Newly discovered HIV reservoir could point the way to cures

Drugs that fight HIV have proven effective at suppressing the virus, but the search for a permanent cure has turned up empty so far. Most of that research has focused on finding ways to wipe out the virus from the immune system’s T cells.

Now a discovery by scientists at the University of North Carolina suggests that a different approach is in order.

Researchers from UNC’s division of infectious diseases have discovered that HIV persists in macrophages—large white blood cells that reside in the brain, bone marrow, liver and many other tissues in the body. They published their findings in the journal Nature Medicine.

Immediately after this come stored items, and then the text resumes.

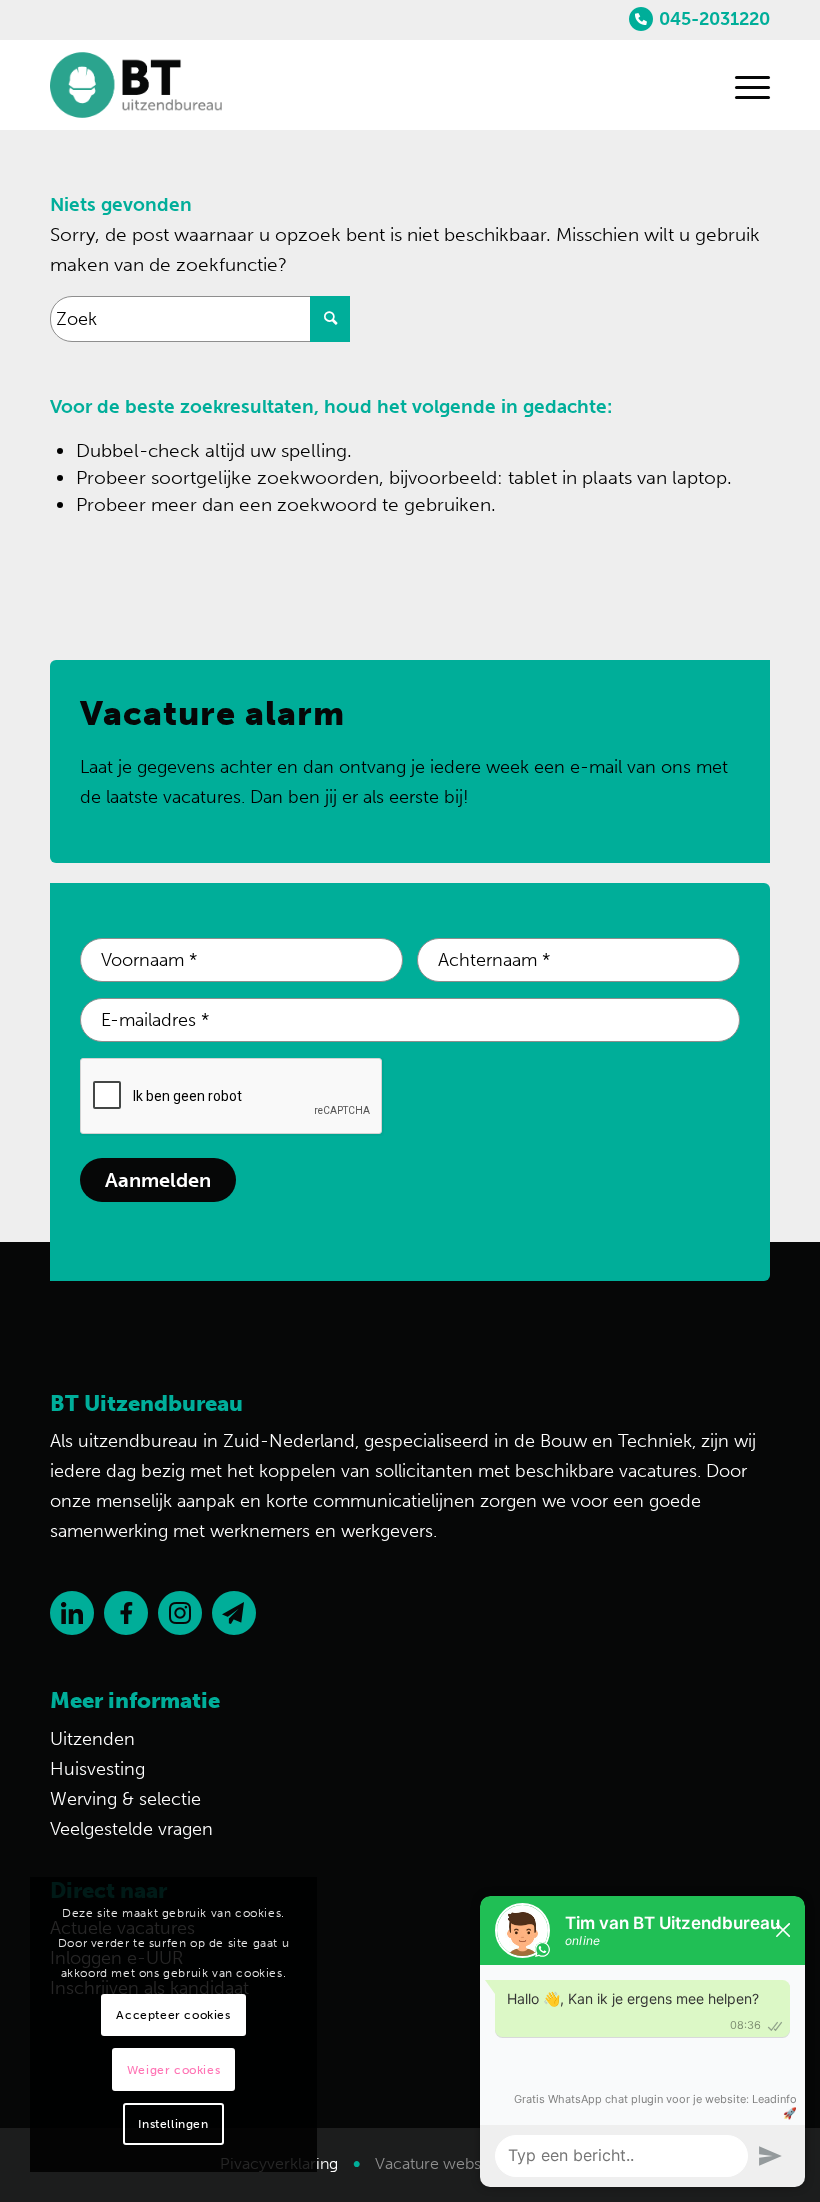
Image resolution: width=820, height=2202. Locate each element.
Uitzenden (92, 1739)
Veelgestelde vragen (131, 1829)
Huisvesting (97, 1769)
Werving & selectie (125, 1799)
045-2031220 (714, 19)
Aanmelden (158, 1180)
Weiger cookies (173, 2070)
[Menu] (742, 85)
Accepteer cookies (173, 2015)
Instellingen (173, 2124)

The discovery builds on mouse studies at UNC’s school of medicine that showed the ability of macrophages to foster the replication of HIV, even when T cells are not present. In this new study, the scientists demonstrated that anti-retroviral therapies commonly used to treat HIV suppressed this replication, but that when the treatment was stopped, the virus rebounded.

"The fact that HIV-infected macrophages can persist means that any possible therapeutic intervention to eradicate HIV might have to target two very different types of cells," macrophages and T cells, said lead author Jenna Honeycutt, a post doctoral researcher at UNC, in a press release.

Researchers around the world are searching for new approaches to fight HIV by targeting T cells. Last October, for example, scientists at the University of California at San Francisco announced they have developed a CRISPR gene-editing platform to modify immune cells so they can fight the infection. And a team at Temple University previously showed they could use CRISPR to eliminate HIV from T cells.

The next step for the UNC team will be to scrutinize macrophages so they can determine how they support HIV persistence. That effort will include figuring out where in the body HIV-infected macrophages hide during treatment and how they might respond to care aimed at eliminating the virus.